Opposition ist wichtig, hatte Parlamentspräsident Norbert Lammert am Vortag getröstet. Aber wie viel Gemeinsamkeit kann es geben zwischen diesen drei Parteien, zwischen Grünen, SPD und Linkspartei? In alter rot-grüner Verbundenheit treffen sich Steinmeier und Grünen-Fraktionschefin Renate Künast zu gemeinsamer Merkel-Kritik. Es gehe nicht, dass die Kanzlerin zunächst ins Ausland fliege und dann erst eine Regierungserklärung abgebe. Nun ja, der rot-grüne Kanzler Gerhard Schröder machte es vor sieben Jahren nicht anders. Auch er besuchte zunächst den Herbstgipfel der Europäischen Union.

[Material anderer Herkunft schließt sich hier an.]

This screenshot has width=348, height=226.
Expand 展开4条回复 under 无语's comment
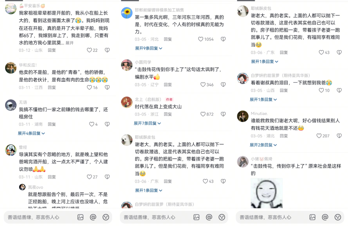[x=31, y=133]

Im Regierungslager allerdings ist die Verbundenheit ebenfalls noch nicht sehr weit vorangeschritten. Nur 323 Stimmen bekommt Angela Merkel von 332 Abgeordneten der Koalition, die zu den Fraktionssitzungen am Morgen vollzählig erschienen sind.
Mindestens neun Abgeordnete von Union und FDP haben ihr die Zustimmung verweigert. Waren es jene Christdemokraten, denen die Zugeständnisse an die FDP zu weit gingen bei Steuersenkungen und Kopfpauschale? "Das war fast immer so", wischt der neue Innenminister Thomas de Maizière das Thema im Foyer beiseite. Routine, auch hier.
Da sorgt dann schon die Frage für Aufregung, warum Merkel bei der Eidesleistung die Hand nicht erhob. Vermutlich hat sie es einfach nur vergessen. Dafür spricht das neue Kabinett geschlossen die religiöse Eidesformel, zum ersten Mal seit 1994 fügen wieder alle Minister den Zusatz an: "So wahr mir Gott helfe." Hier zumindest ist es wirklich eine Rückkehr in die Ära Helmut Kohls.
Damals aber gab es noch nicht die große Linksfraktion, die den Grünen die beanspruchte Meinungsführerschaft in der Opposition gleich abstreitet. "Die Grünen sind die fünfte Kraft im Parlament", lästert Linken-Geschäftsführer Dietmar Bartsch in die Fernsehkameras draußen im Foyer. Auch gab es damals nicht so viel Hin und Her zwischen den Grünen und der benachbarten CDU. Als der parlamentarische Geschäftsführer Peter Altmaier den Leuten in den vorderen Reihen der Unionsfraktion das Wahlergebnis für die Kanzlerin verkündet, bezieht er Grünen-Fraktionschef Jürgen Trittin gleich mit ein.
Nach dem Amtseid setzt sich Merkel auf die Regierungsbank, allein. Lauter leere blaue Stühle um sich herum. So will es das Protokoll, die Minister sind noch nicht ernannt. Und doch ist es ein Bild, das sich einprägt. Merkel ist jetzt sehr mächtig. Aber sie ist auch sehr einsam ohne die Leute von der SPD.